Quelles sont les tactiques qu’ont utilisées les « pro-prostitution » pour faire avancer leurs idées ?

Il s’agit d’arguments «caméléon» qui ont tendance à changer d’apparence en fonction du public visé. Lorsqu’on parle aux féministes, on souligne le droit à disposer de son propre corps.

Aux gens de gauche, on évoque l’image du travailleur ou de la travailleuse qui adhère
à un syndicat. Si on s’adresse aux néolibéraux, on met en avant l’image d’un entrepreneur malin ; aux conservateurs, on insiste sur une affaire de vie privée – ce qui se passe au lit ne doit concerner que les intéressés.

Si on s’adresse au milieu LGBT, on transforme la prostitution en une orientation sexuelle. Enfin, pour le citoyen moyen, on va souligner le libre choix qu’il est difficile de contredire.

En bref, en changeant la définition de la prostitution, on obtient des arguments pour convaincre tout le monde. Or, cet argumentaire est insidieux.

────────────────────

CONSIGNE A >>
D'après le texte sur les arguments pro-prostitution, sur quoi insiste-t-on lorsqu'on s'adresse aux féministes ?

Extrait d'un jeu de données
────────────────────

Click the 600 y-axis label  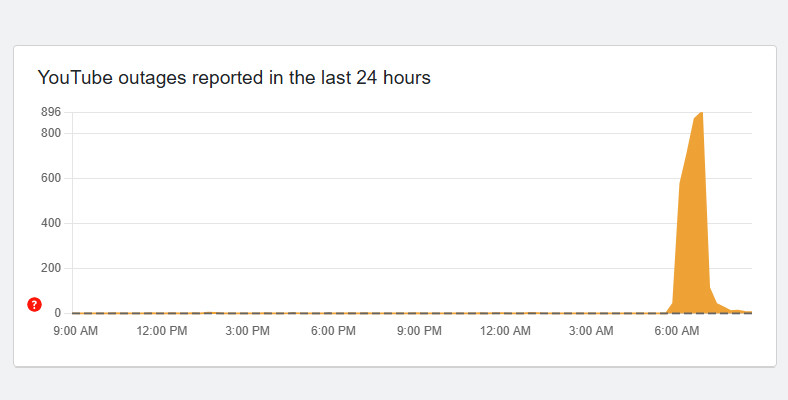[51, 179]
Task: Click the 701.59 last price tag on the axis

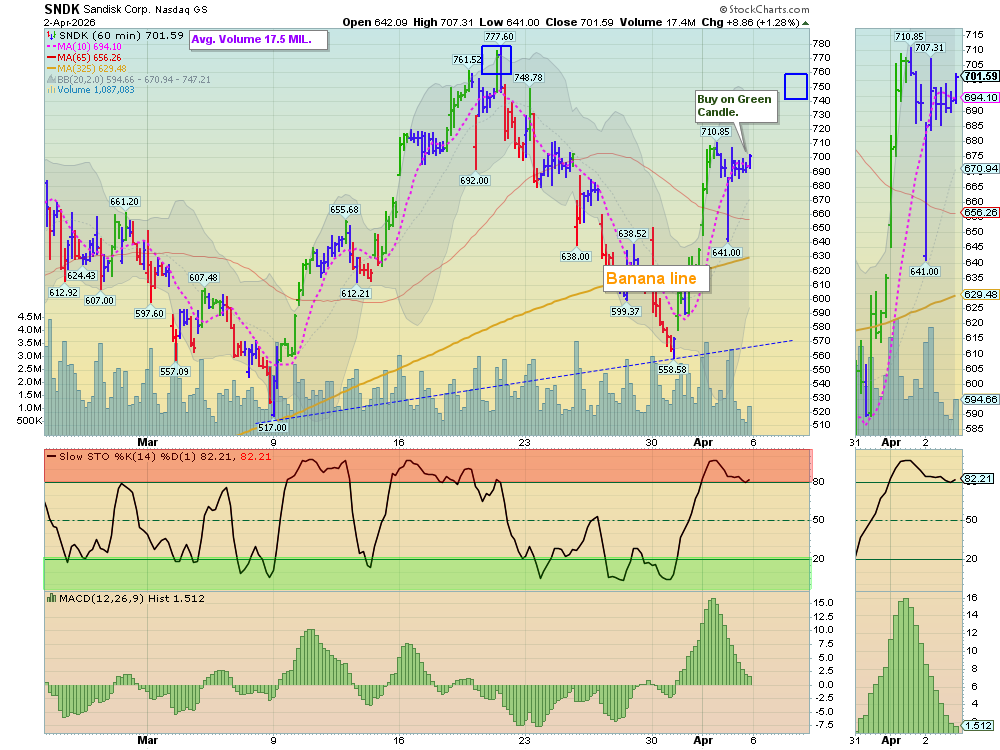Action: click(981, 76)
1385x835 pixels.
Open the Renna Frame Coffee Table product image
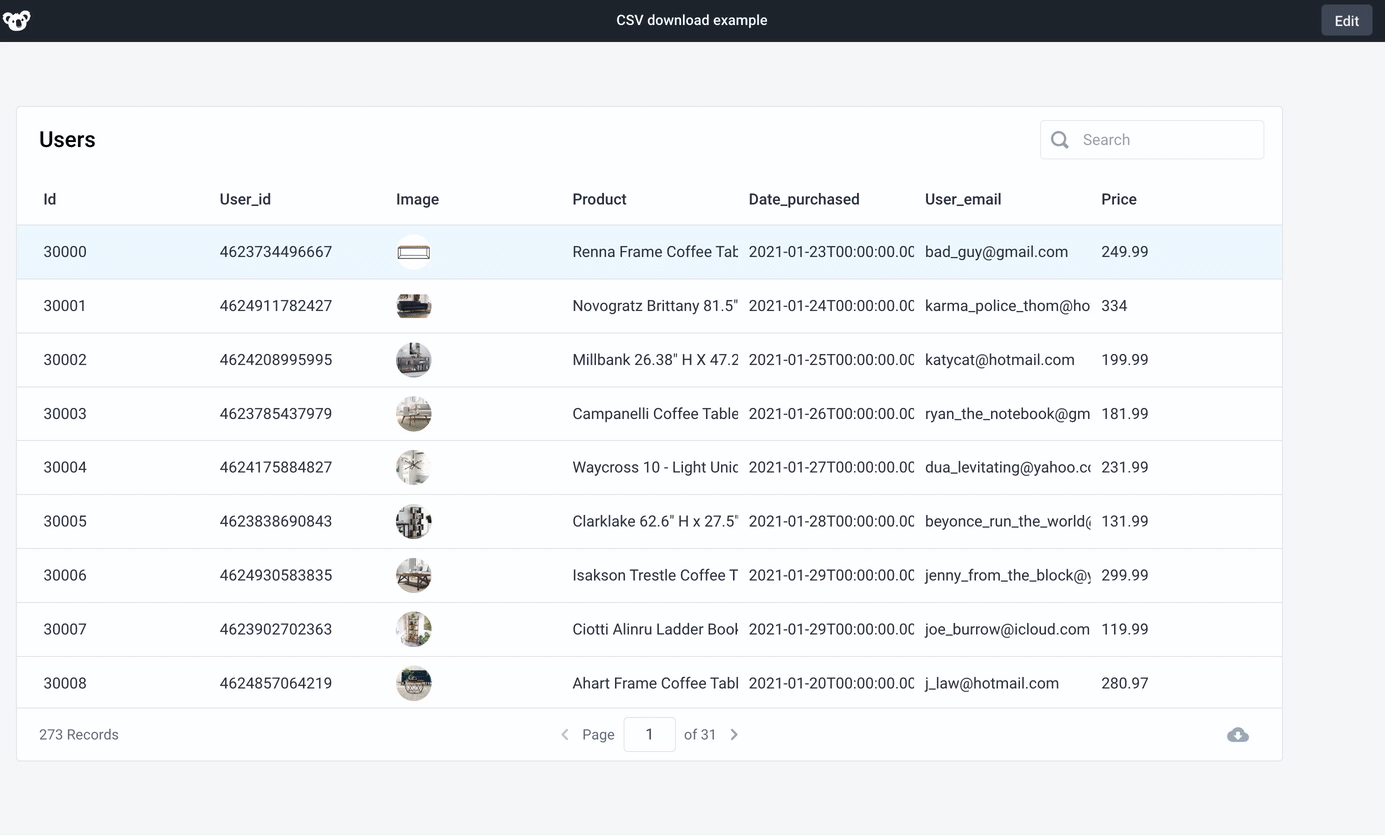(413, 252)
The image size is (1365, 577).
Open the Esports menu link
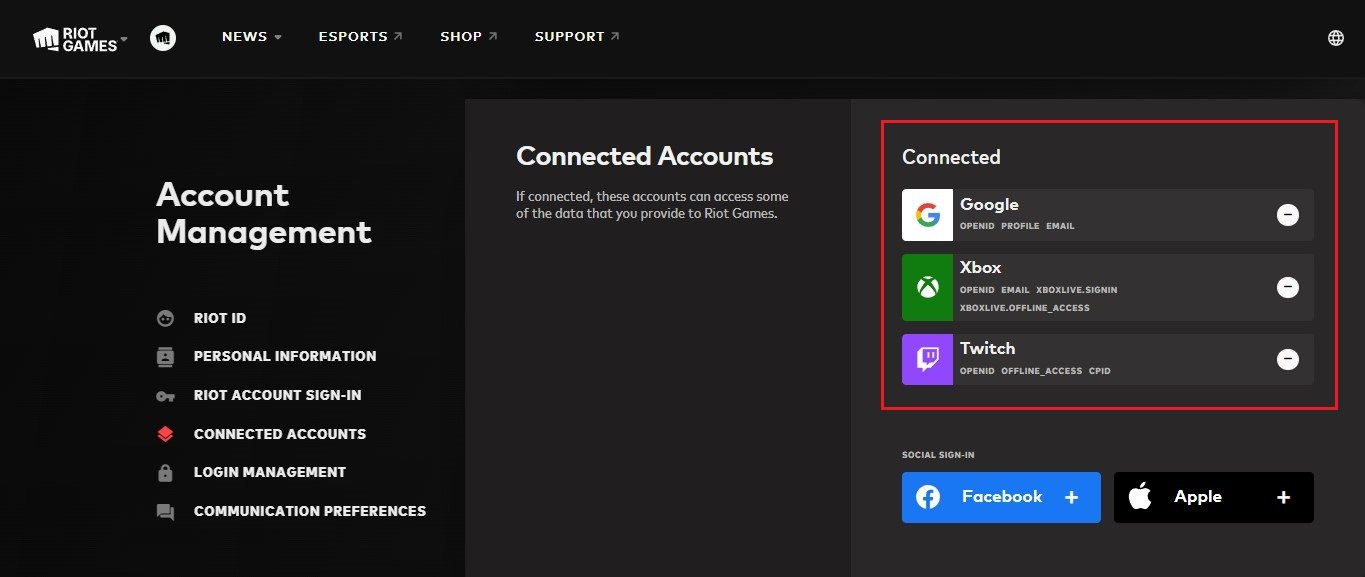click(361, 37)
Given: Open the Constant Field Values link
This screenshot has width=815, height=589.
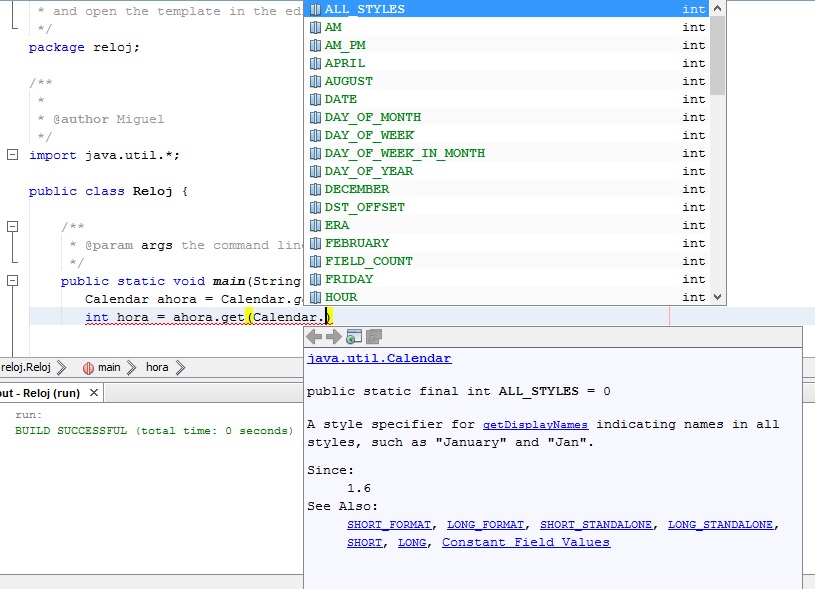Looking at the screenshot, I should (526, 542).
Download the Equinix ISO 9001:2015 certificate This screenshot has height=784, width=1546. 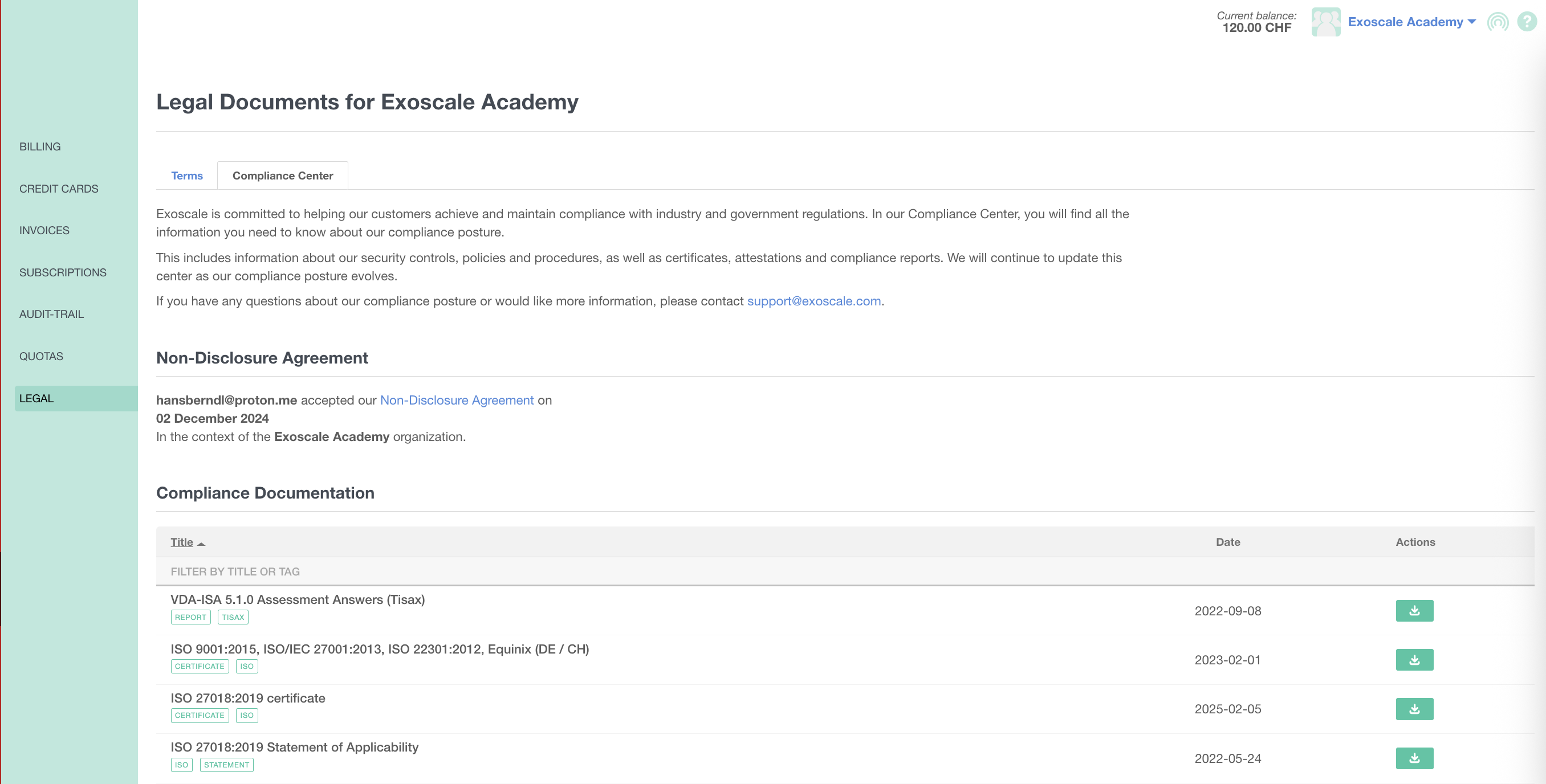1414,660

────────────────────

CONSIGNE B >>
Reproduisez fidèlement les lignes des entrées comprises entre la ligne contenant « Task: Click the » et celle contenant « click(361, 37) », toutes deux incluses. N'incluez pas les images.

RÉPONSE DÉTAILLÉE A >>
On souligne le droit à disposer de son propre corps.

RÉPONSE DÉTAILLÉE B >>
Task: Click the 701.59 last price tag on the axis

Action: click(981, 76)
1385x835 pixels.
Open the Renna Frame Coffee Table product image
(413, 252)
The image size is (1365, 577).
Open the Esports menu link
click(361, 37)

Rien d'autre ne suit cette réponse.